[Screenshot grounding data]
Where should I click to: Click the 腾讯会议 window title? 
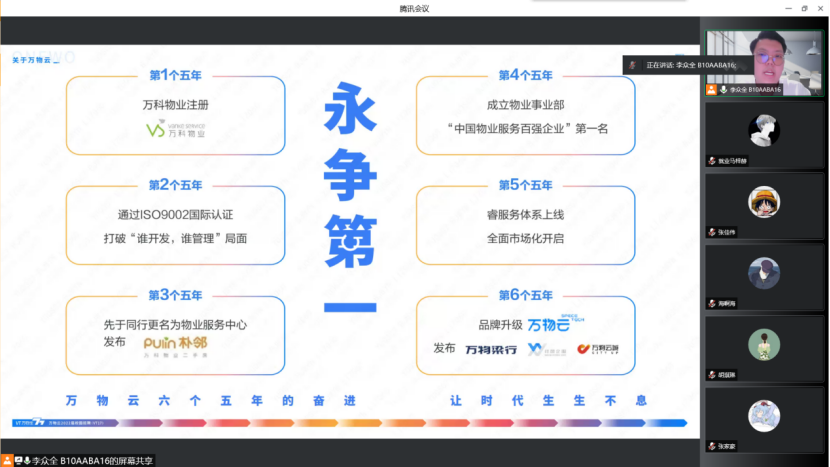point(414,8)
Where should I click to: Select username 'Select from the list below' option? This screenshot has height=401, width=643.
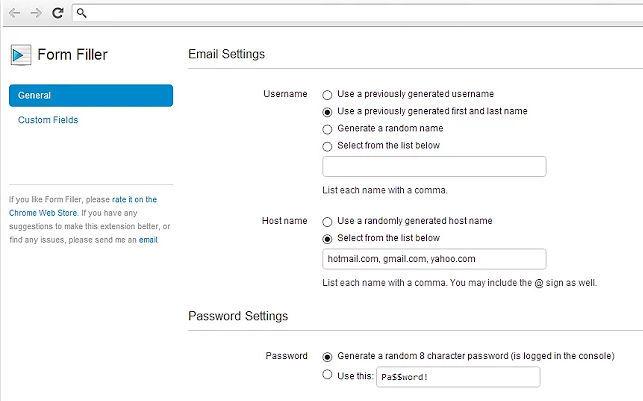click(327, 145)
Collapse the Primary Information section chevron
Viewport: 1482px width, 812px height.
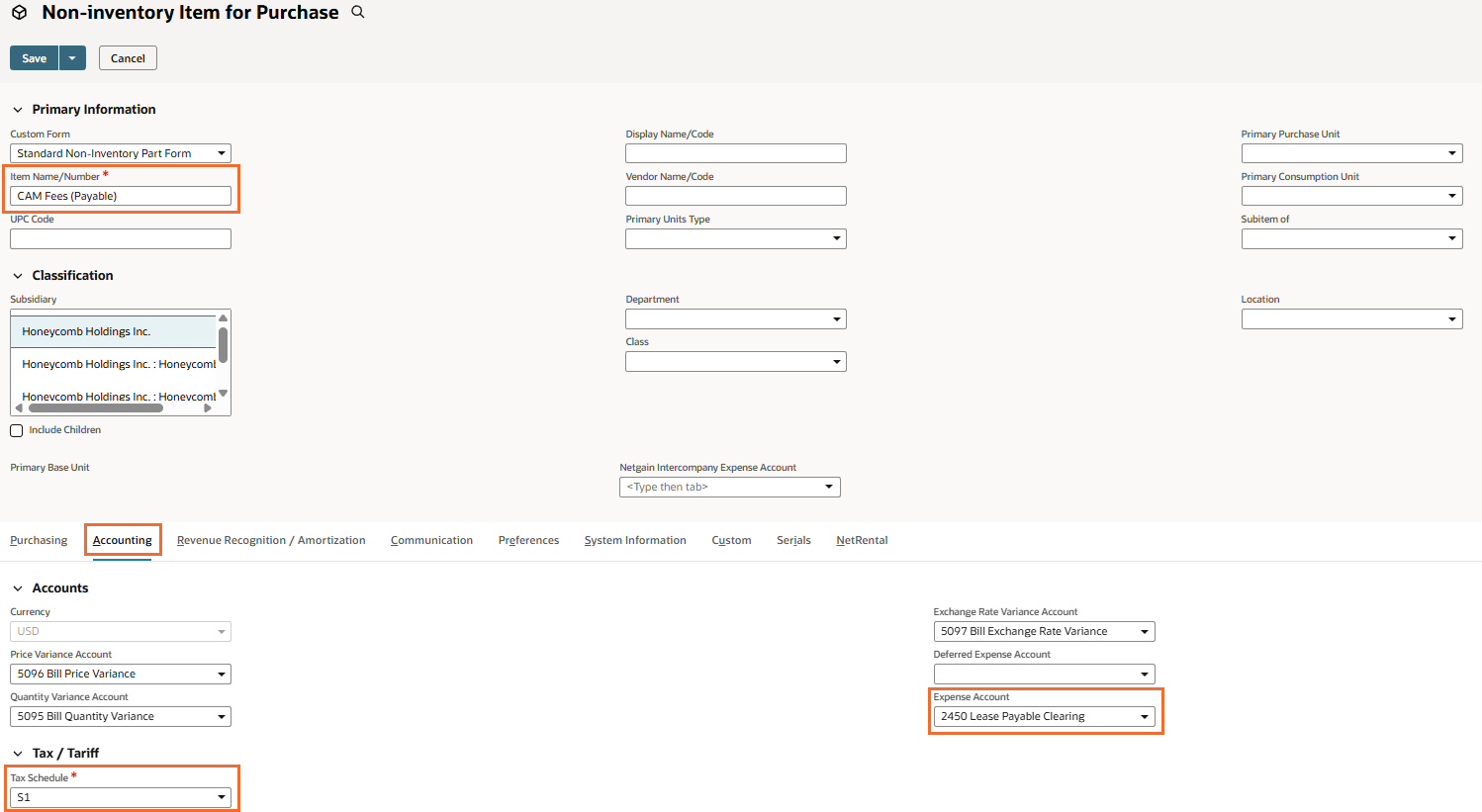(18, 110)
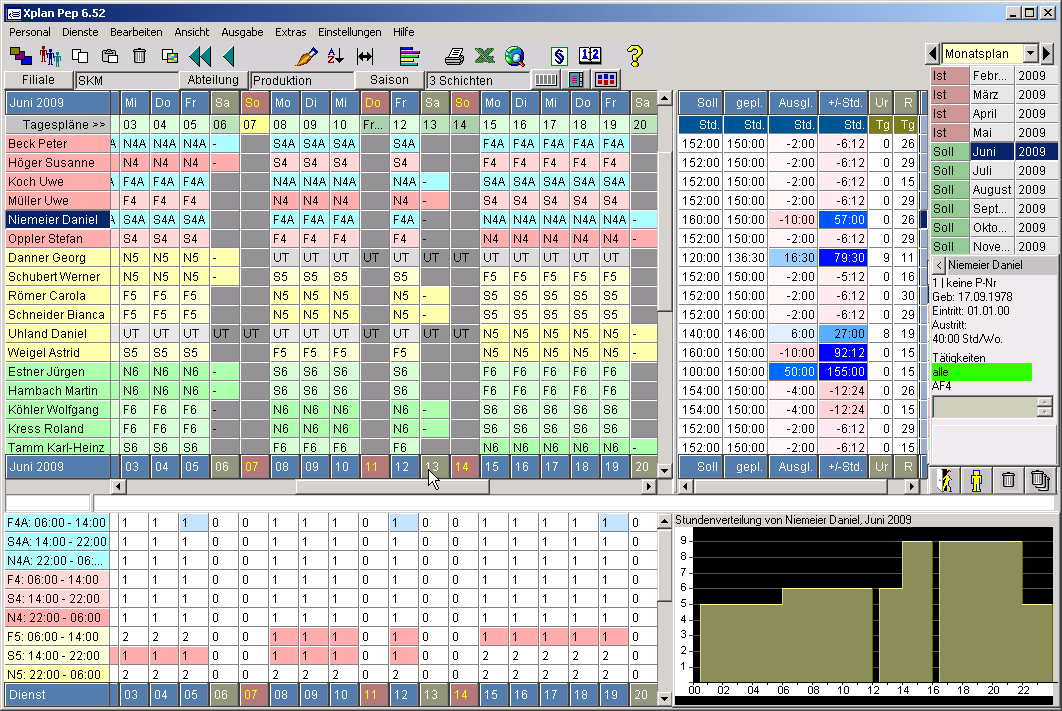
Task: Toggle the Ist status for Mai 2009
Action: tap(949, 133)
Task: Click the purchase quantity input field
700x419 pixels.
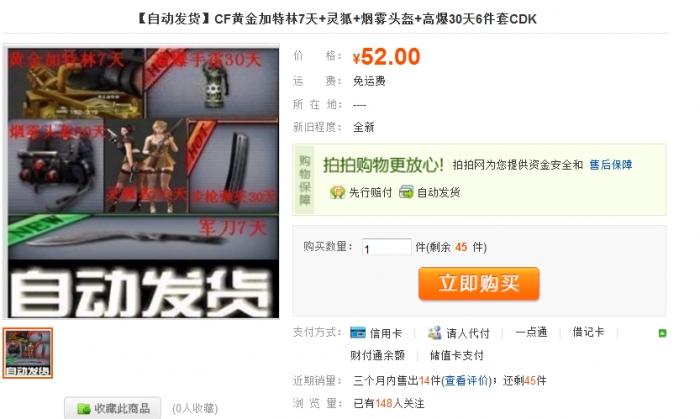Action: tap(387, 247)
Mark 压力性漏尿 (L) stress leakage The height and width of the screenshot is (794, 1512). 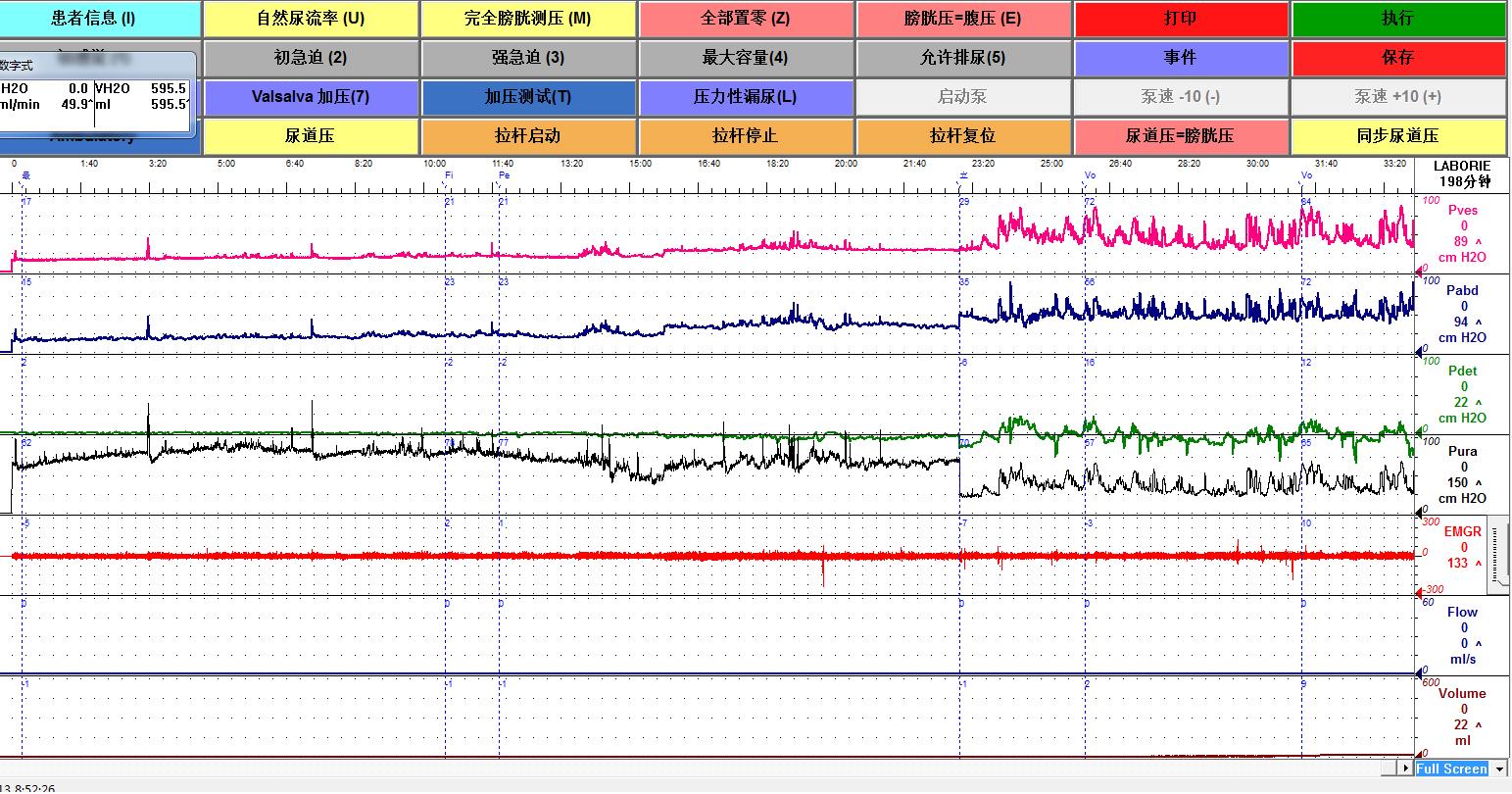[746, 97]
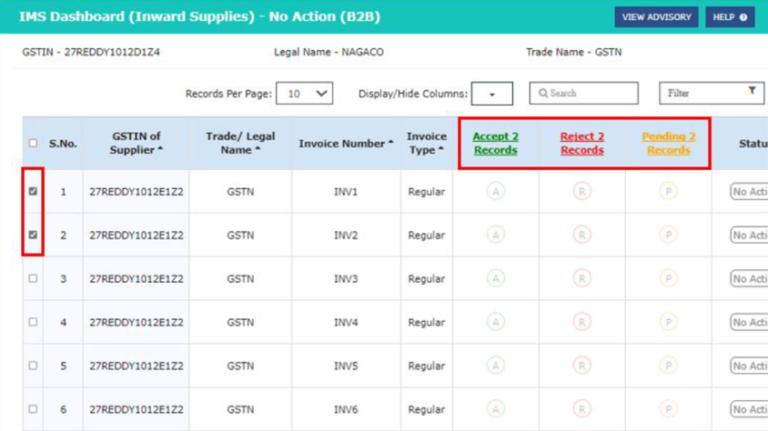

THE PROBLEM >>
Only exact lines belong in the answer: those from the beginning of the entries above through the line holding "Task: Click the purchase quantity input field", with no pictures.

SOLVED EXERCISE >>
Where should I click to: Click the 腾讯会议 window title? 
point(414,8)
Where should I click to: Select username 'Select from the list below' option? This screenshot has height=401, width=643.
click(327, 145)
Collapse the Primary Information section chevron
Viewport: 1482px width, 812px height.
(18, 110)
Task: Toggle the Ist status for Mai 2009
Action: tap(949, 133)
Task: Click the purchase quantity input field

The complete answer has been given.